▶ [Short exercise]:
Can you render the items from the line with "Ville de Mayenne (284, 102)" to the line with "[textbox] (156, 227)" as a Markdown table with a numbered Row column and a Line column, leaving the pictures out?

── Source material

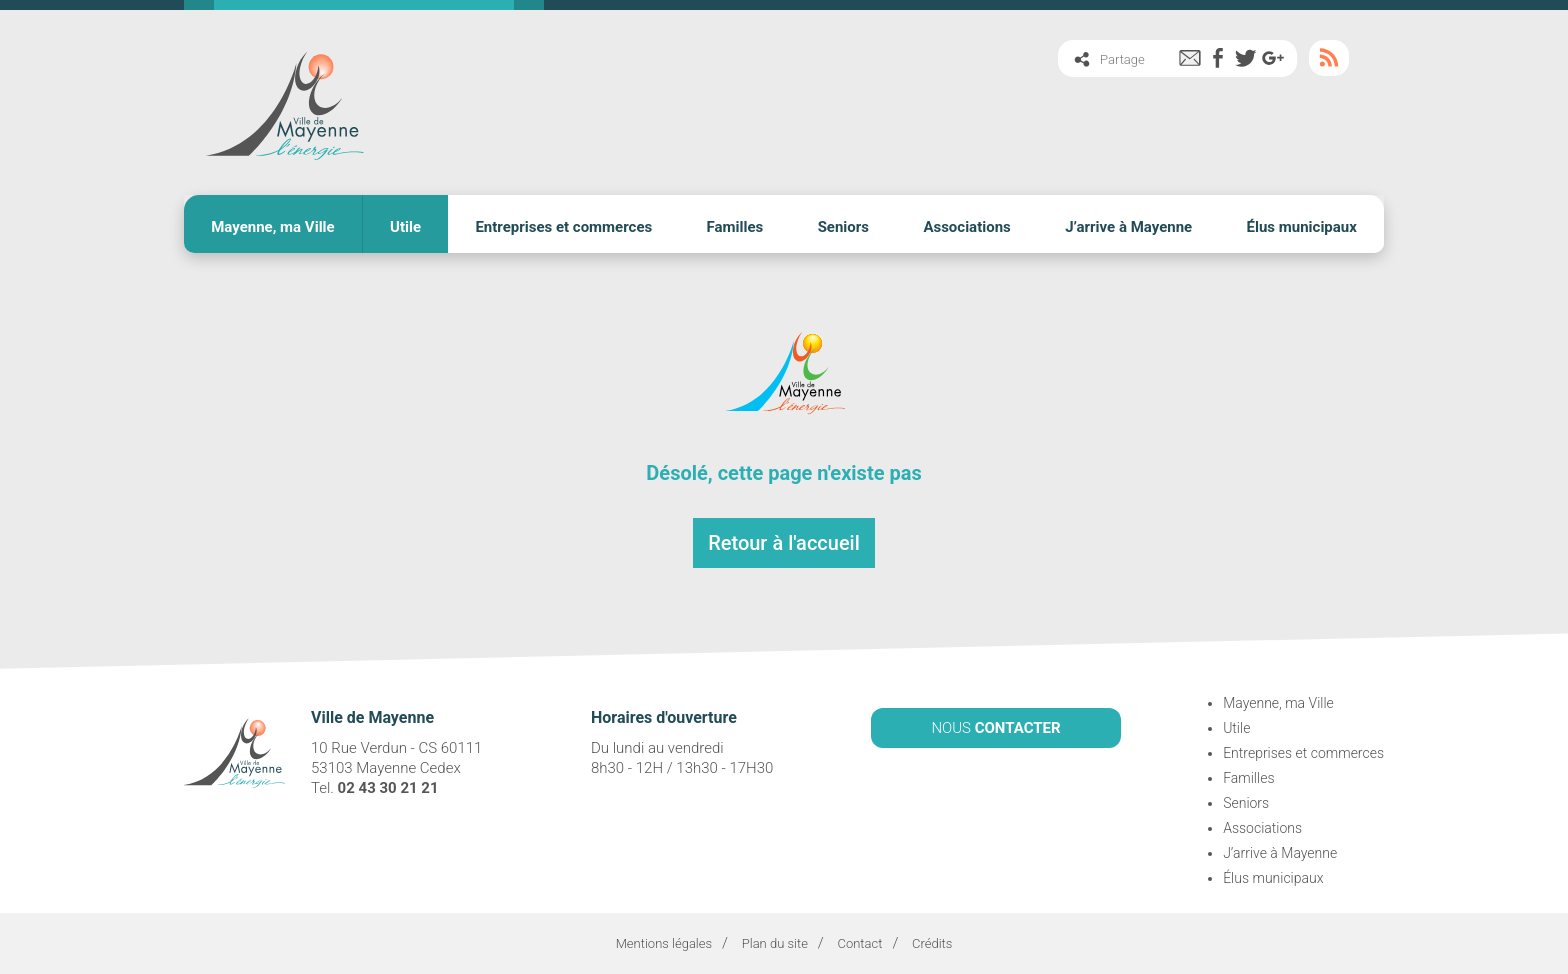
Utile (405, 227)
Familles (735, 227)
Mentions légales (664, 943)
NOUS (995, 728)
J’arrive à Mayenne (1128, 227)
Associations (966, 227)
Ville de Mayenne (284, 102)
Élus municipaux (1302, 227)
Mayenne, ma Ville (273, 227)
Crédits (932, 943)
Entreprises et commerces (563, 227)
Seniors (843, 227)
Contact (859, 943)
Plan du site (775, 943)
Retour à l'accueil (784, 543)
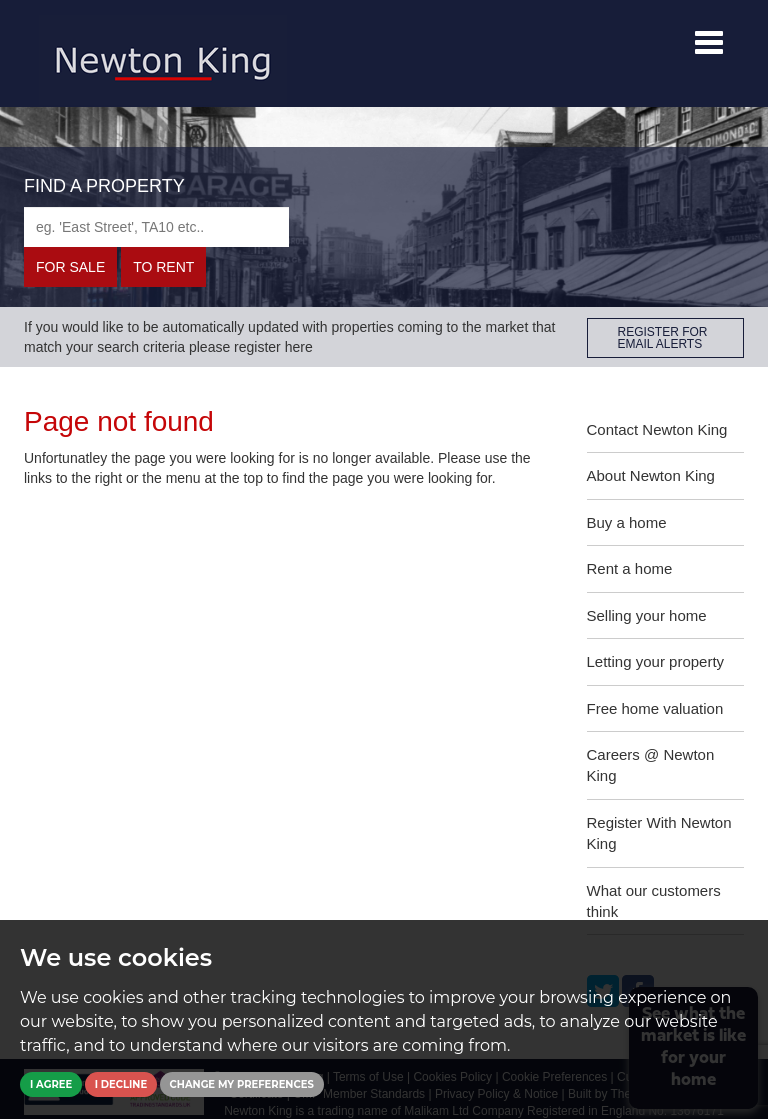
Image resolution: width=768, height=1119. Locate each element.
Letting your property (656, 661)
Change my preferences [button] (242, 1084)
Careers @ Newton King (651, 765)
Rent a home (630, 568)
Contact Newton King (657, 429)
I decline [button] (121, 1084)
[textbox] (156, 227)
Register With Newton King (659, 833)
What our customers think (654, 901)
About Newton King (651, 475)
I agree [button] (51, 1084)
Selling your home (647, 615)
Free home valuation (655, 708)
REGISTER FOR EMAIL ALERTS (663, 338)
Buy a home (627, 522)
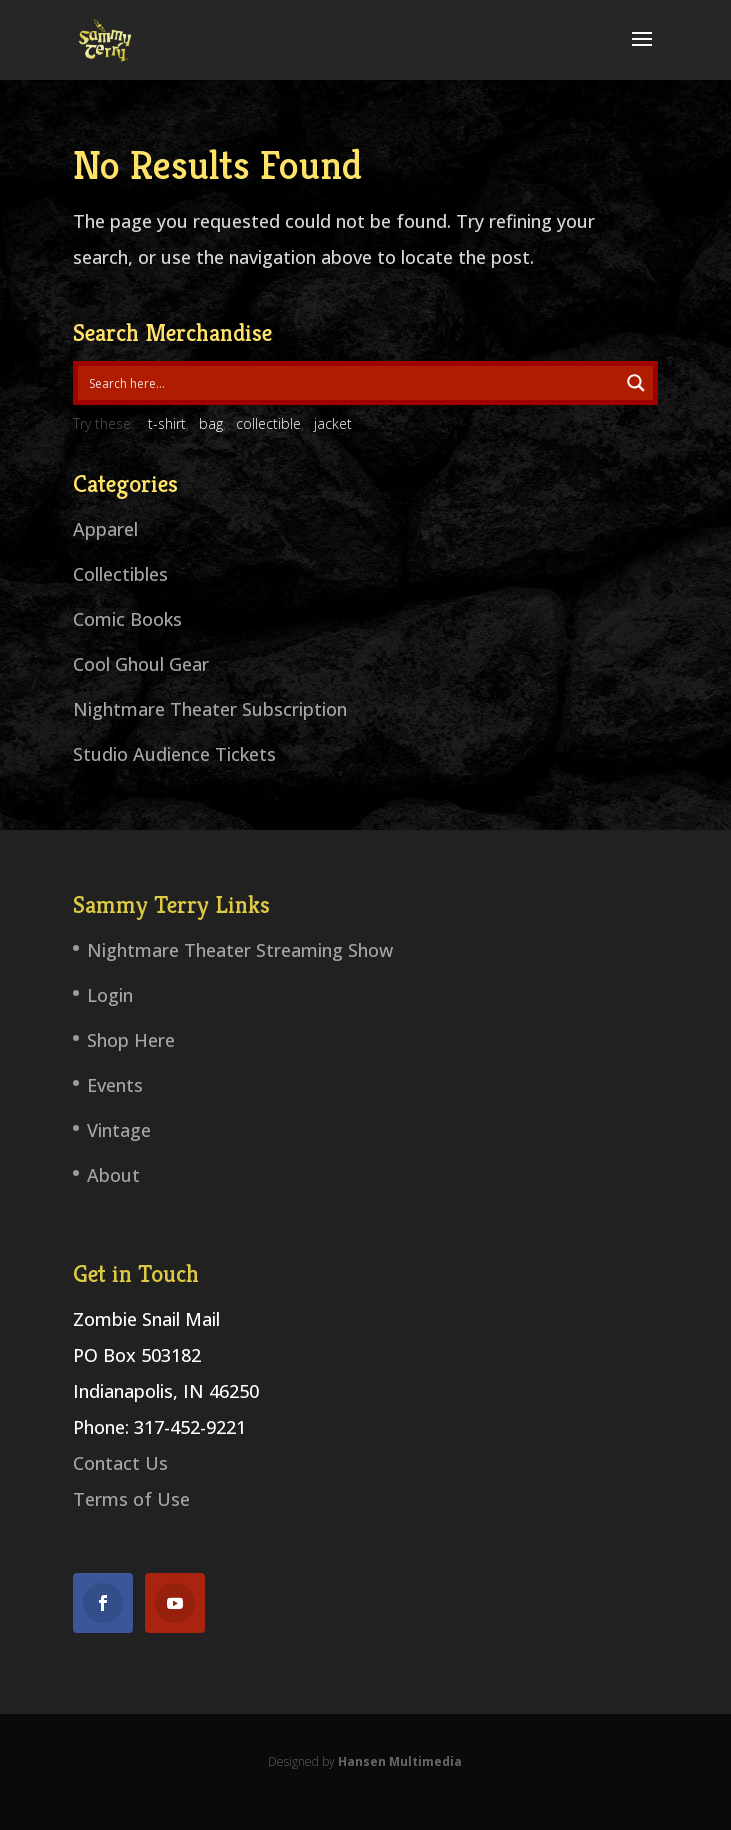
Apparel (105, 529)
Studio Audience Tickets (174, 754)
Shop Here (131, 1040)
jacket (333, 423)
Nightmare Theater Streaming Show (240, 950)
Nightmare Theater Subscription (210, 709)
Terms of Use (131, 1499)
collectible (268, 423)
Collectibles (120, 574)
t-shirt (167, 423)
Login (110, 995)
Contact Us (120, 1463)
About (113, 1175)
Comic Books (127, 619)
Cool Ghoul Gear (141, 664)
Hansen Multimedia (400, 1761)
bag (211, 423)
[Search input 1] (349, 383)
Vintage (119, 1130)
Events (115, 1085)
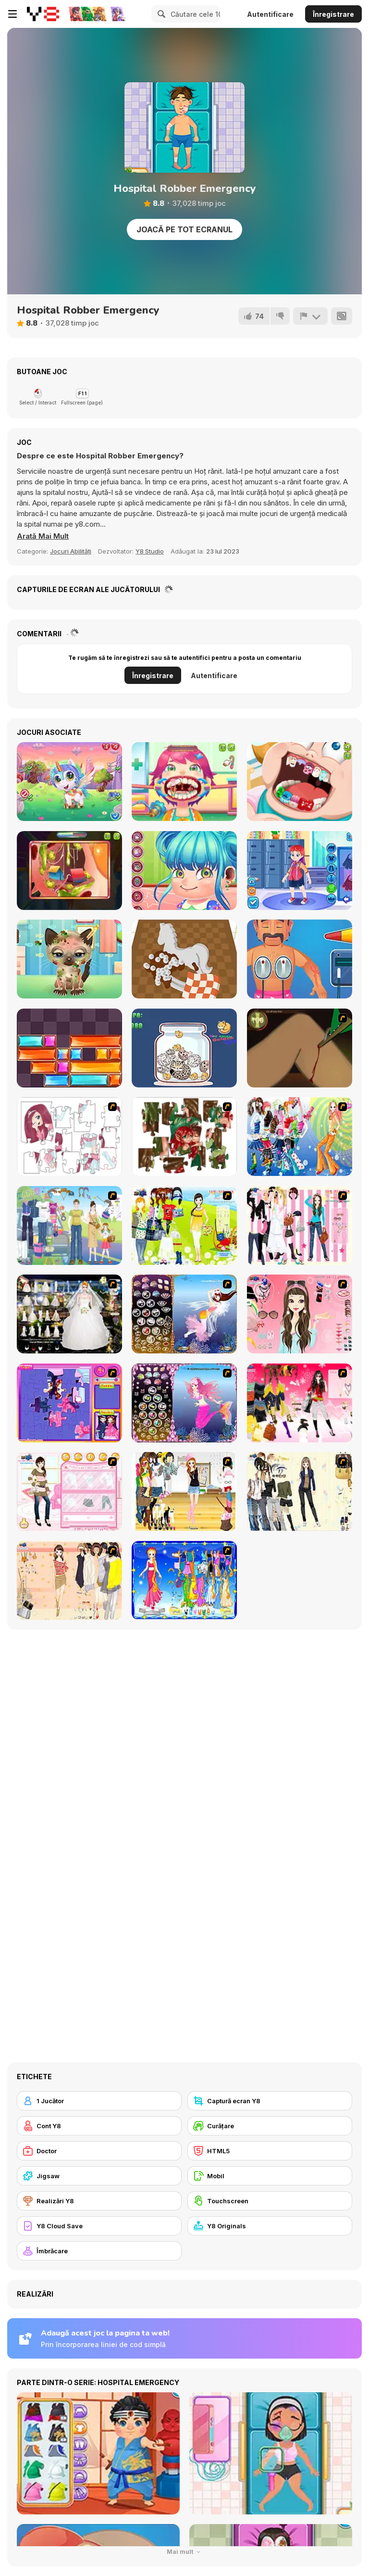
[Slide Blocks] (69, 1048)
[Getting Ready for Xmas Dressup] (184, 1491)
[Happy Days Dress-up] (69, 1225)
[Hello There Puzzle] (69, 1136)
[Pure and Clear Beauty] (299, 1314)
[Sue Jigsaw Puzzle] (69, 1403)
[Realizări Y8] (99, 2200)
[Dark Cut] (299, 1048)
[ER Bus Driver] (299, 870)
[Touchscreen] (269, 2200)
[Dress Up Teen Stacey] (299, 1403)
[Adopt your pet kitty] (69, 959)
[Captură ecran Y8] (269, 2100)
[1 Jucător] (99, 2100)
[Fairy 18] (184, 1403)
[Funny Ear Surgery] (69, 870)
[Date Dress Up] (69, 1491)
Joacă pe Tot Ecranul (184, 229)
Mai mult (185, 2551)
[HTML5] (269, 2150)
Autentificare (270, 14)
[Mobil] (269, 2175)
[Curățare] (269, 2125)
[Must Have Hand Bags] (184, 1225)
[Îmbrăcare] (99, 2250)
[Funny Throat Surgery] (184, 781)
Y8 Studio (149, 551)
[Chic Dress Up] (299, 1225)
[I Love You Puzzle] (184, 1136)
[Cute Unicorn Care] (69, 781)
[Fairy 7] (184, 1314)
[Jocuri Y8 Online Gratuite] (43, 14)
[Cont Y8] (99, 2125)
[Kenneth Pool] (69, 1314)
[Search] (160, 14)
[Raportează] (310, 316)
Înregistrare (333, 14)
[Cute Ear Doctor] (184, 870)
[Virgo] (184, 1580)
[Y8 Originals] (269, 2225)
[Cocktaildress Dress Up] (69, 1580)
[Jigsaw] (99, 2175)
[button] (43, 536)
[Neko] (184, 1048)
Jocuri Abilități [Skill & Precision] (70, 551)
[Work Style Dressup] (299, 1491)
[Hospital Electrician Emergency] (299, 959)
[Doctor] (99, 2150)
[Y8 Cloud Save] (99, 2225)
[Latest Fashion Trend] (299, 1136)
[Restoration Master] (184, 959)
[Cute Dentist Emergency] (299, 781)
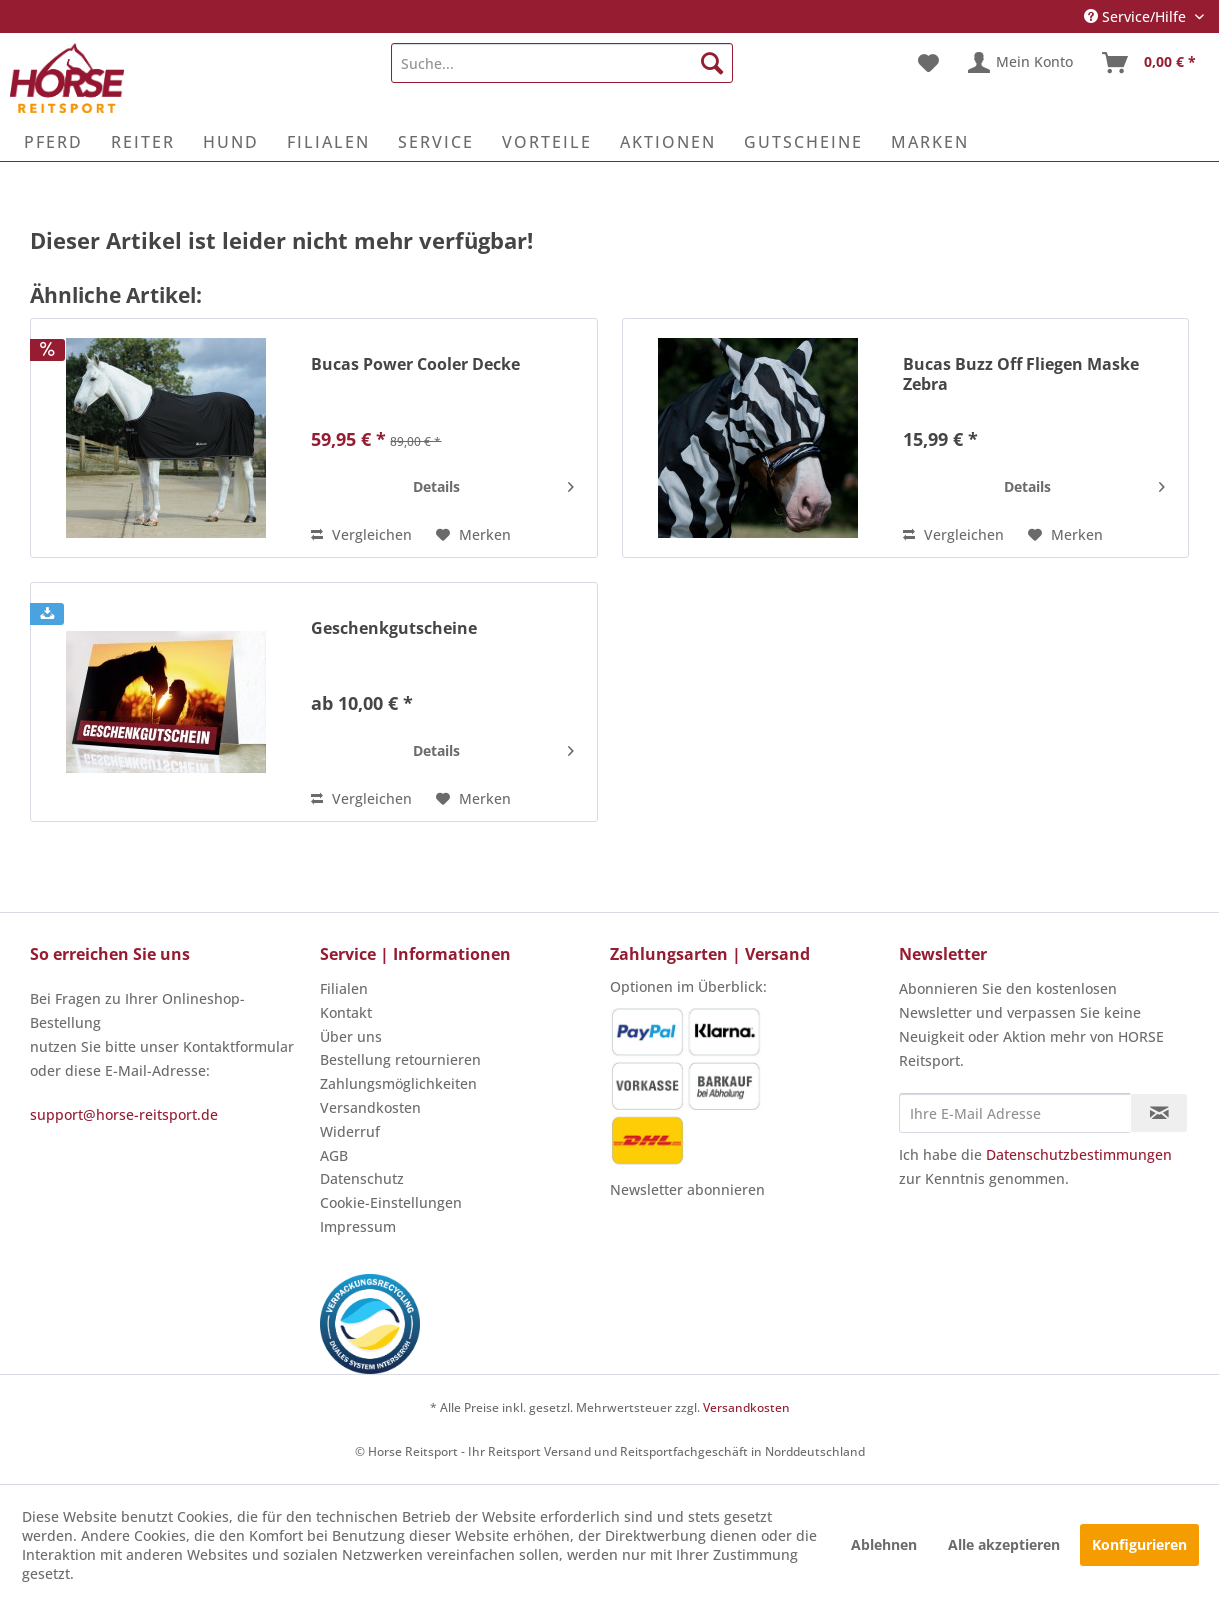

────

▶ [Exercise result]:
| Row | Line |
|---|---|
| 1 | Ville de Mayenne (284, 102) |
| 2 | Élus municipaux (1302, 227) |
| 3 | Mayenne, ma Ville (273, 227) |
| 4 | Crédits (932, 943) |
| 5 | Entreprises et commerces (563, 227) |
| 6 | Seniors (843, 227) |
| 7 | Contact (859, 943) |
| 8 | Plan du site (775, 943) |
| 9 | Retour à l'accueil (784, 543) |
| 10 | Image resolution: width=768, height=1119. Locate each element. |
| 11 | Letting your property (656, 661) |
| 12 | Change my preferences [button] (242, 1084) |
| 13 | Careers @ Newton King (651, 765) |
| 14 | Rent a home (630, 568) |
| 15 | Contact Newton King (657, 429) |
| 16 | I decline [button] (121, 1084) |
| 17 | [textbox] (156, 227) |